HELEN RYAN, PLAINTIFF-APPELLEE,

v.

THE CITY OF CHICAGO, DEFENDANT AND THIRD-PARTY PLAINTIFF-APPELLANT. — (MARSHALL FIELD & CO. ET AL., THIRD-PARTY DEFENDANTS-APPELLEES.)



APPEAL from the Circuit Court of Cook County; the Hon. JAMES A. GEROULIS, Judge, presiding.

MR. JUSTICE GOLDBERG DELIVERED THE OPINION OF THE COURT:

Helen M. Ryan (plaintiff) brought suit against City of Chicago for personal injuries suffered as a result of a fall on a sidewalk. The City filed a third-party complaint (later amended) against Marshall Field & Company, Pepper Construction Company and Anthony J. Bongiorno, doing business as N.J. Bique. The case was tried before a jury. The trial court sustained the motions of Field and Pepper and directed verdicts in their favor on the third-party complaint. The jury returned verdicts in favor of plaintiff and against the City in the amount of $62,000 and in favor of Bique and against the City on the latter's amended third-party complaint. The jury also returned a special verdict finding the City guilty of negligence that was the proximate cause of plaintiff's injuries.
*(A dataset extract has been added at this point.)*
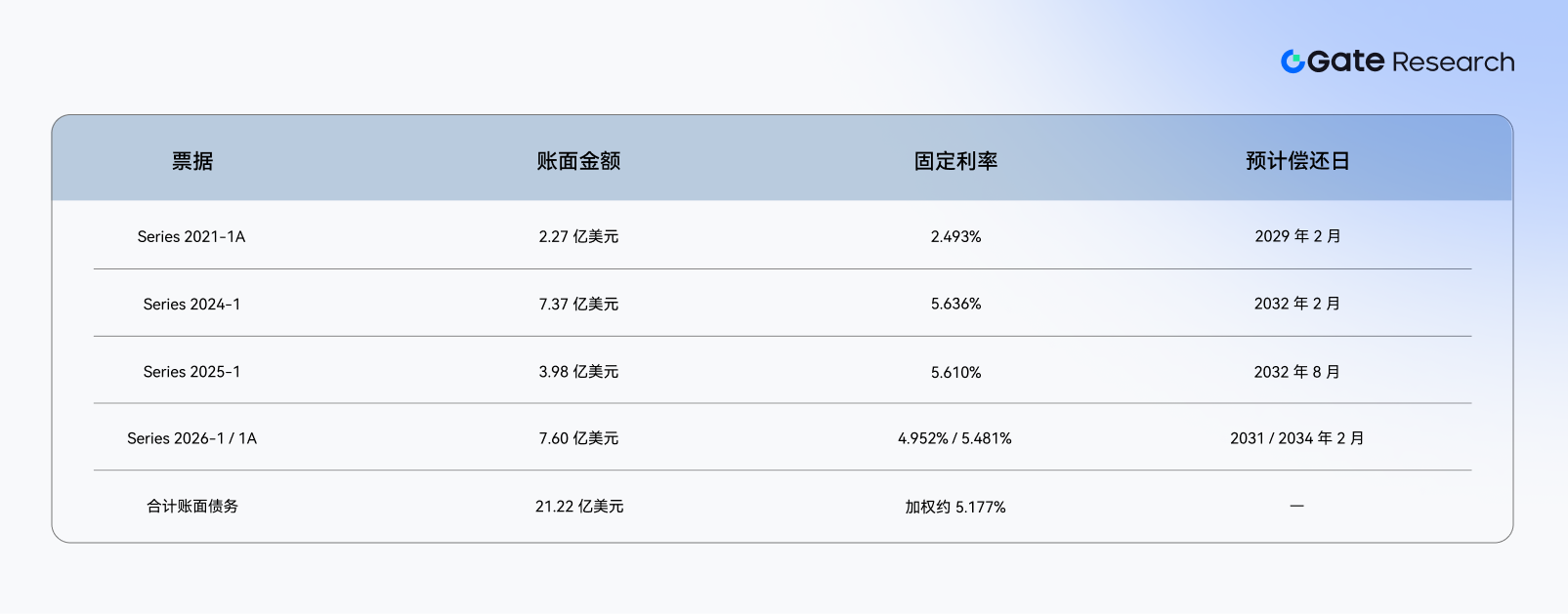The image size is (1568, 614).
Task: Select the 预计偿还日 column header
Action: point(1297,161)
The City appeals.

In this court, the City urges reversal of the judgment in favor of plaintiff for the sole reason that she failed to sustain the burden of proving her freedom from contributory negligence so that the court should have directed a verdict in favor of the City on plaintiff's complaint. Alternatively, as regards the liability of the third-party defendants, the City urges that the court erred in directing a verdict in favor of the third-party defendants Field and Pepper because the negligence of the City, if any, was passive while these third-party defendants were guilty of active negligence so that the City's motion for judgment in its favor should be sustained. Finally, the City urges that the court erred in refusing to enter judgment in favor of the City and against Bique because the evidence overwhelmingly showed that Bique performed the defective work which caused plaintiff's injuries. The third-party defendants Field and Pepper support the judgment in their favor on the City's third-party complaint on the theory that neither of them performed any of the work upon the allegedly defective sidewalk but that all of the work was done by Bique as an independent contractor; and, in any event, that any negligence charged against the third-party defendants would necessarily be passive and on the same qualitative level as that of the City so that the directed verdicts were proper. The third-party defendant Bique takes the position that the factual determination by the jury in his favor is not open to question and that as a matter of law the City itself was guilty of active negligence so that it was not entitled to indemnity from Bique.

The various issues categorize into three groups which will be separately considered from a factual as well as from a legal point of view.

I.

The Issues Between Plaintiff and the City.

As indicated, the sole issue raised by the City as regards its liability to plaintiff is contributory negligence. The evidence shows that on June 4, 1968, plaintiff suffered a fall upon the public sidewalk at the northeast corner of State and Washington Streets, in Chicago. Plaintiff, a woman some 68 years old, was standing in a group of people rather close to the curbline about to cross Washington Street in a westerly direction. As the traffic light became green, plaintiff started to walk forward and she fell to the ground. She was wearing high-heeled shoes and one of her heels became stuck in some tar, or tarlike material, which had apparently been applied to fill some cracks in the sidewalk.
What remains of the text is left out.